Bugzilla – Bug 882977
VUL-0: CVE-2014-3495: duplicity: Incorrect handling of wildcard certificates
Last modified: 2018-04-19 22:35:21 UTC
Eric Christensen of Red Hat Product Security reported that Duplicity did not handle wildcard certificates properly. If Duplicity were to connect to a remote host that used a wildcard certificate, and the hostname does not match the wildcard, it would still consider the connection valid.
Please submit for openSUSE 12.3, 13.1 and if possible for SLE 12.
Is there any information about the fix available?
(And in advance I guess that I cannot submit for SLE12 as it's probably an internal OBS.)
not right now. I would wait a bit, upstream should provide a release since they're getting publicity through the CVE.
I'll take care of the SLE12 submit one openSUSE is fixed
bugbot adjusting priority
I checked the changelog of the new releases but I couldn't find any reference to this issue or CVE. Can you please get in with upstream? Is still unfixed in SLE 12.

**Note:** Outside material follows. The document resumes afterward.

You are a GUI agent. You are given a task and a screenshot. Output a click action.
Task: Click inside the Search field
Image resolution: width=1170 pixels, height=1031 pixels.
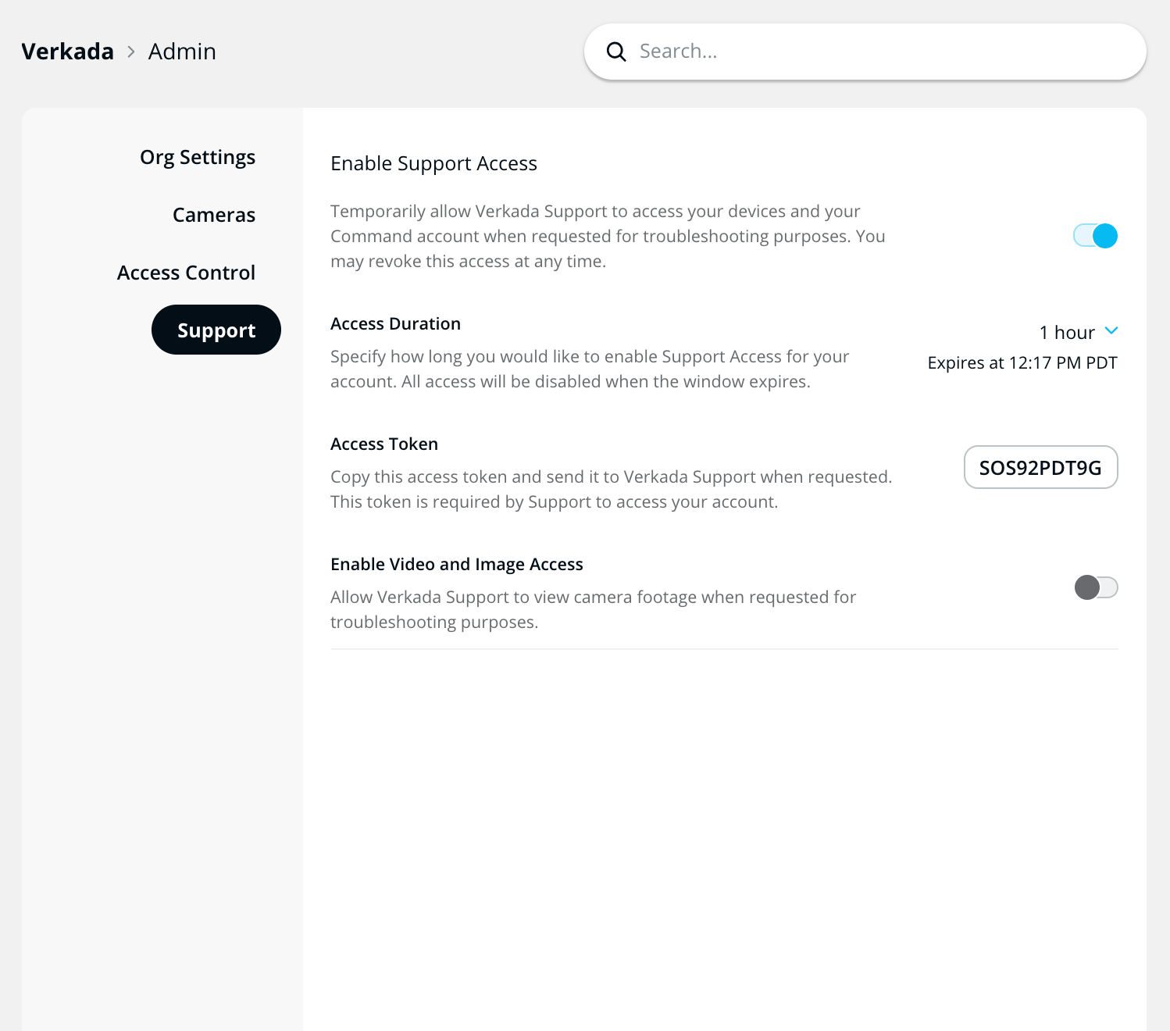(781, 51)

Apparently no upstream fix available yet :-(
Reassigning for fix on SLES
Please submit. Thank you.
ping. Please submit
Would you help to take care of the submission please? Thanks!

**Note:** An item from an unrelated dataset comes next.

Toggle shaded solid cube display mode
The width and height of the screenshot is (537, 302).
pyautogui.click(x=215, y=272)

(In reply to Yifan Jiang from comment #9)
> Hi Jonathan,
> Would you help to take care of the submission please? Thanks!
Sure. I'm on it.
From what I've found, fixes have been included in all the codestreams where
python-boto is maintained, which means certificates validation is enabled by
default. So there is nothing left to do for duplicity.
(In reply to Jonathan Kang from comment #11)
great, thank you